Bangana is a Tehsil of Una District in the state of Himachal Pradesh, India. It is  located in the foothills of  Solah Singhi Dhar (Lower Himalayas) in Una District of Himachal Pradesh, India. Ancient forts are located on the top of hill. It is said that Maharaja Sansar Chand built those forts. Lahore can be seen from these forts with the help of telescopes. District headquarters is 28km from here. 
Bangana has further two sub-tehsils Jol and Bihru

History

Historically Bangana was a part of Kutlehar state. Rajput Rajas from Pal Dynasty had ruled this state.

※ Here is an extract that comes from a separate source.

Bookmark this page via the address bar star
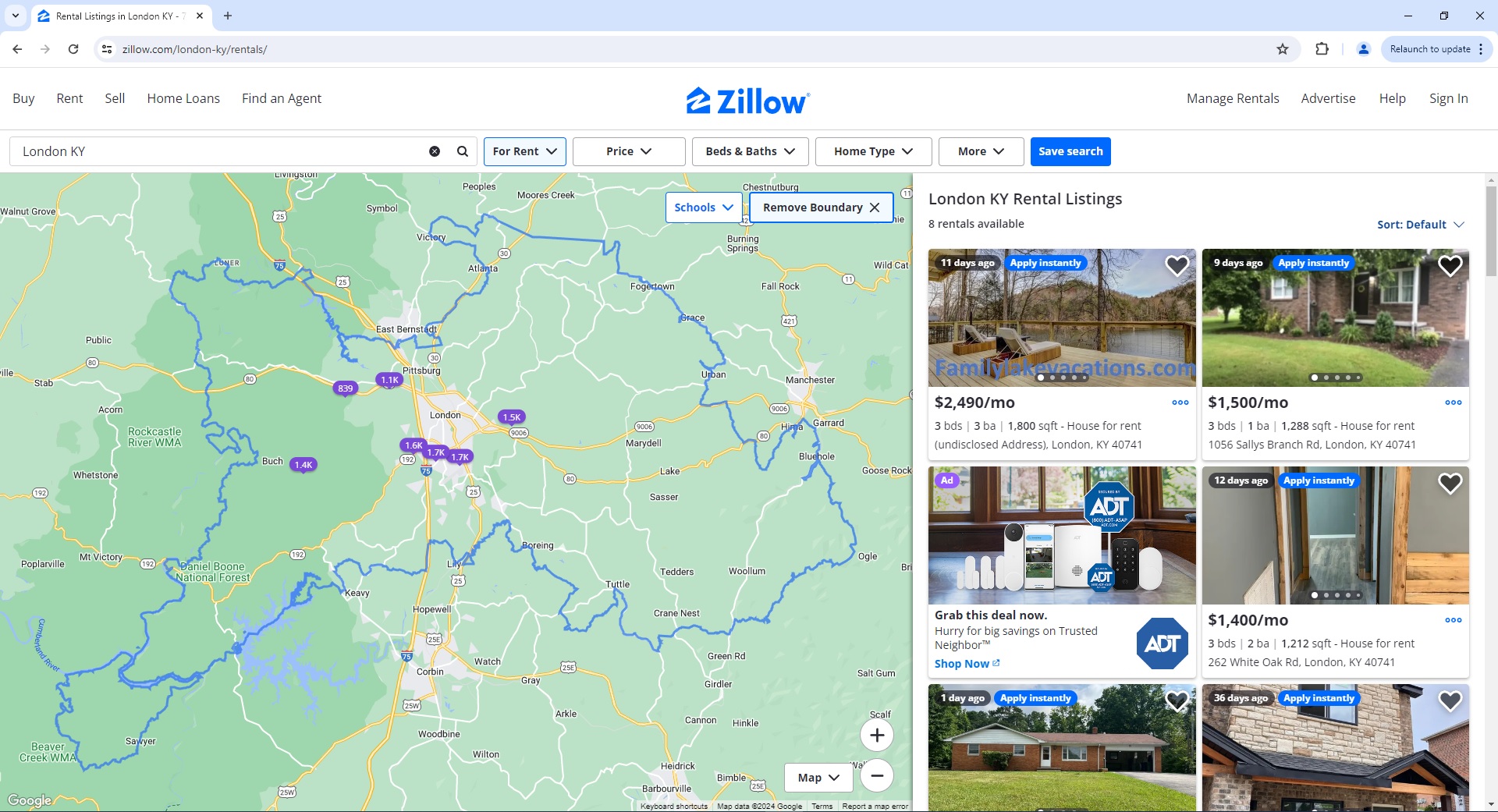This screenshot has height=812, width=1498. coord(1282,48)
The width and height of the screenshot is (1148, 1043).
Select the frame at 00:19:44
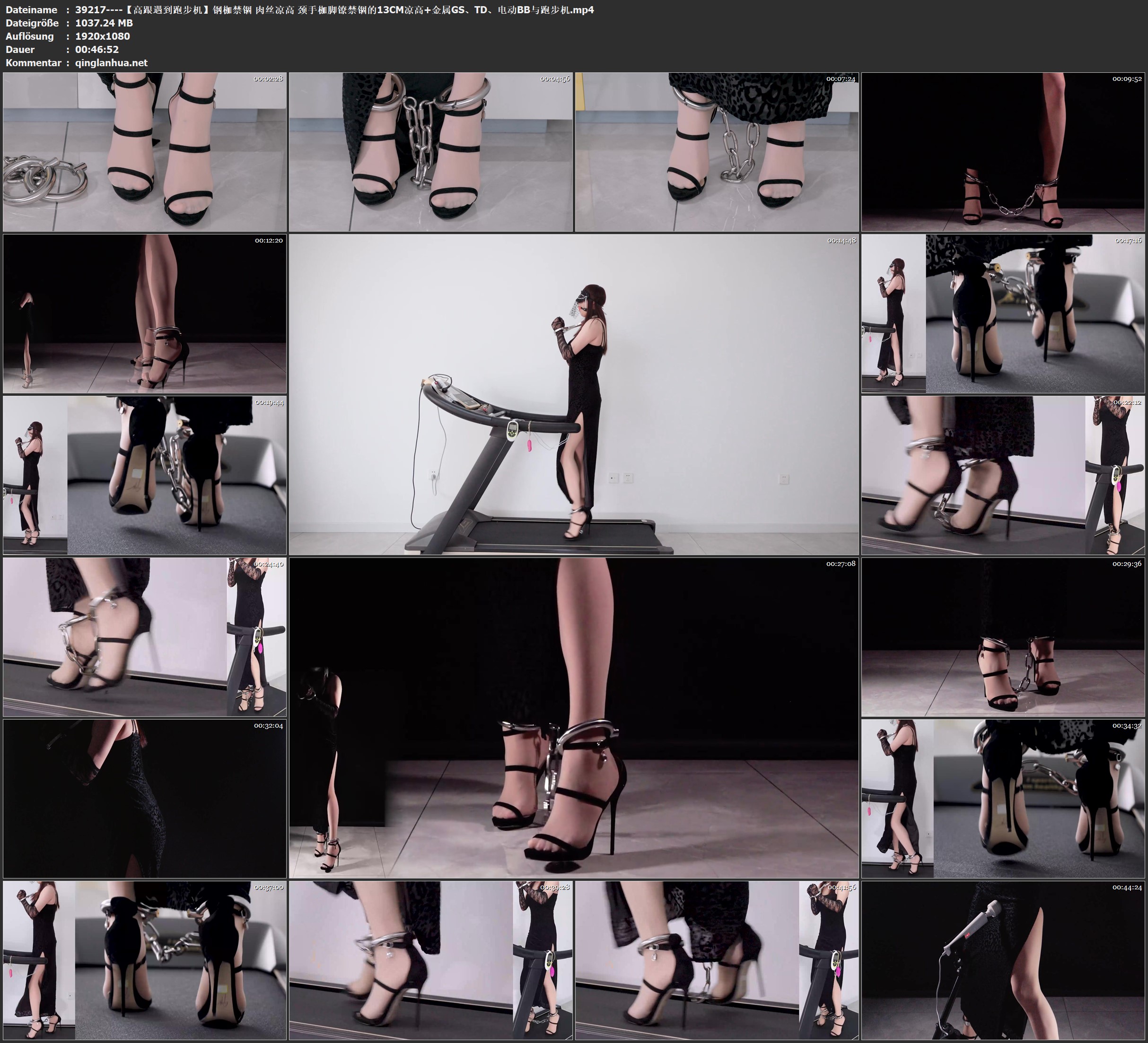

After kutlehar state's annexation to Panjab, it becomes part of Kangra district until 1972. After Kangra was trifucated into three parts (Kangra, Hamirpur, Una) then it becomes part of Una and served as tehsil headquarter.

Kutlehar Fort
There is a fort situated near Bangana. It is situated on a hill's top. Lahore can be seen with the help of telescope from this fort. Dhauladhar mountain range can also be seen from this place.

Geography
Generally terrain is hilly as it lies under the Solah Singhi Dhar range.

Transport
It is connected by road to all major towns of Himachal Pradesh. Nearest railway station is at Una and Nearest Airport is Kangra Airport.

Education
There are many government and private schools here. Government Degree college Bangana is higher education centre here. While Una is nearest education hub for the town.

Major Attractions
 Raipur Maidan- Baba garib nath mandir situated on the bank of satluj river near  Gobind sagar reserviour is major attraction for tourist.
 Yogi Panga- Baba Rudranand's temple is major pilgrimage centre.
 Gobind Sagar reserviour- Sceneric beauty of river plays a key role for shootings various occasions like Pre wedding shootings by the epic use of Drones.
 Dhayunsar Mahadev- Lord Shiva's ancient temple. Every year lakhs of devotees visits the temple.
 Kutlehar Fort- It is said that this fort is built by Kangra's great ruler Maharaja Sansar Chand, as Kutlehar was the smallest of all the Kangra Kingdom.

Assembly Constituency
Bangana comes under area of Kutlehar Vidhan Sabha Constituency. Congress and Bhartiya Janta Party are major political parties here. Sh. Veerendra Kanwar is current MLA of the constituency from last 19 years.